(Records drawn from a data collection)
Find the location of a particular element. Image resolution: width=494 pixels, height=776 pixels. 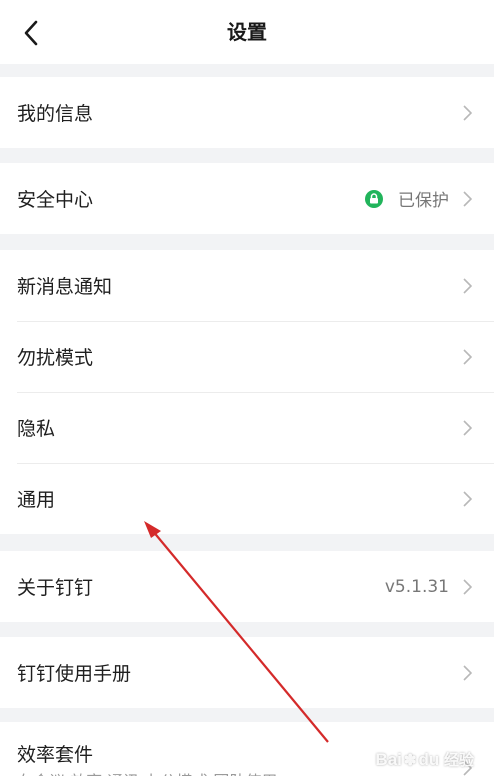

new-message-notification-row: 新消息通知 is located at coordinates (247, 286).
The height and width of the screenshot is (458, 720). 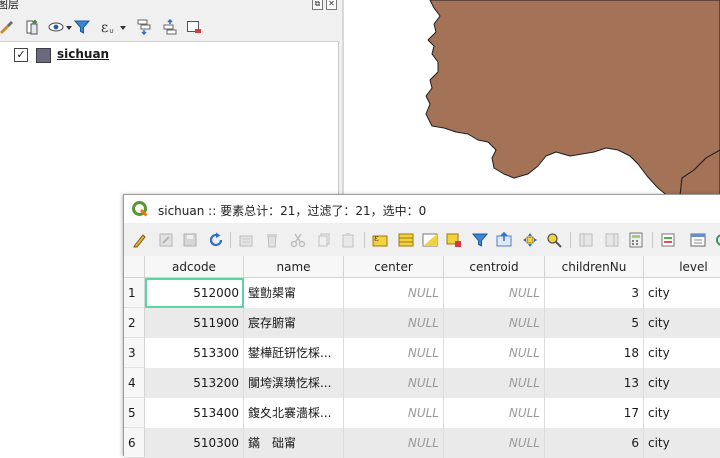 What do you see at coordinates (7, 27) in the screenshot?
I see `style-paintbrush-icon` at bounding box center [7, 27].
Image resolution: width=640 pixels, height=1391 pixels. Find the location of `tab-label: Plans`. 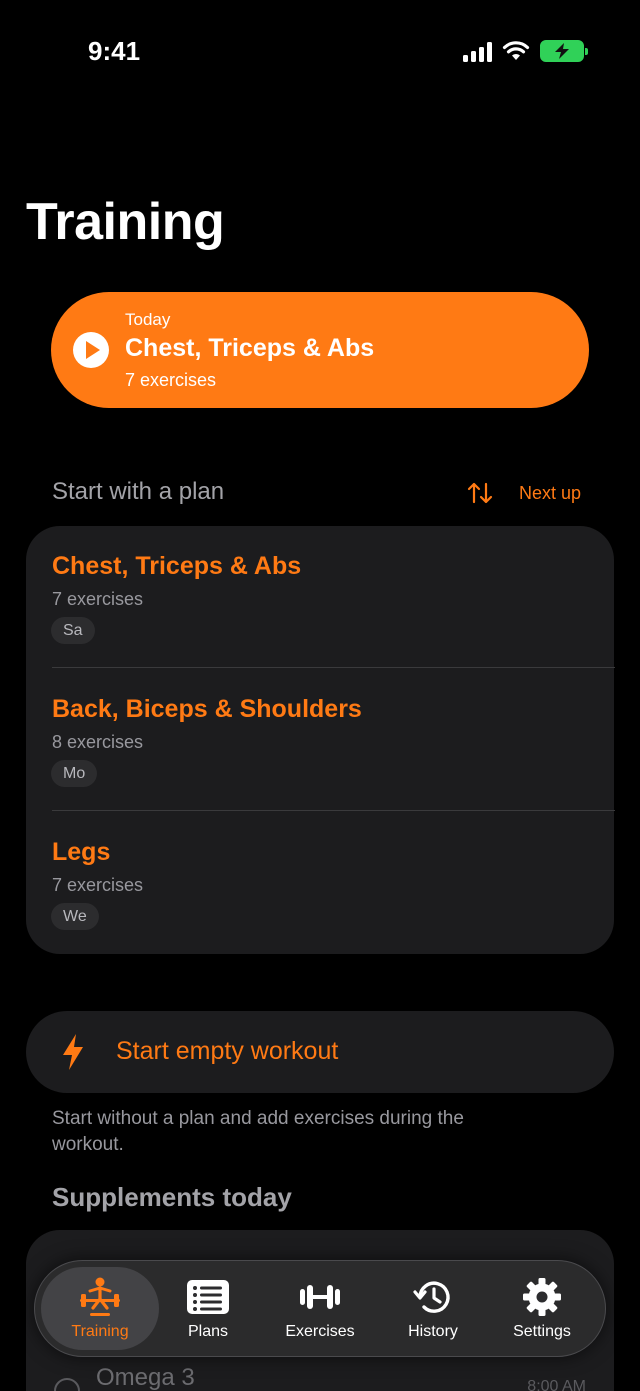

tab-label: Plans is located at coordinates (208, 1332).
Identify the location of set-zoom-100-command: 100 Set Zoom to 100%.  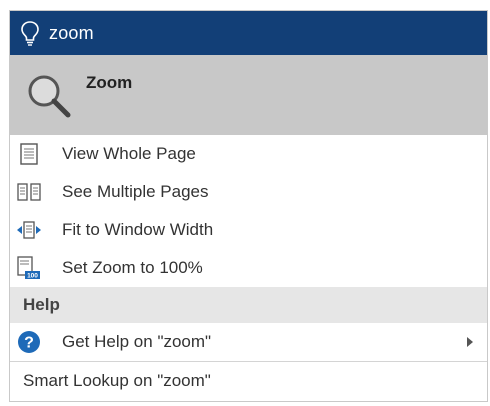
(248, 268).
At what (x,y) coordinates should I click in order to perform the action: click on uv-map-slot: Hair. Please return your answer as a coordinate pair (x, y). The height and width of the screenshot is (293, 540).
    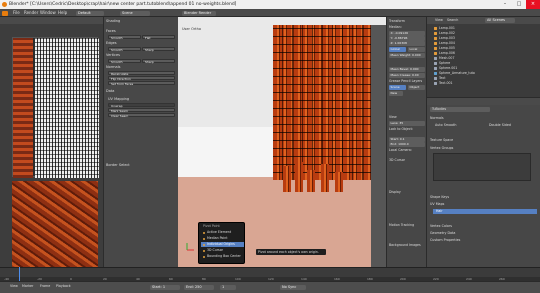
    Looking at the image, I should click on (485, 212).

» **Task to carry out**
Copy out the listing word for word, from the line containing "At what (x,y)" through the end of the listing, with both ends included. Leave the pictures out.

» **Expected answer**
At what (x,y) coordinates should I click in order to perform the action: click on uv-map-slot: Hair. Please return your answer as a coordinate pair (x, y). The height and width of the screenshot is (293, 540).
    Looking at the image, I should click on (485, 212).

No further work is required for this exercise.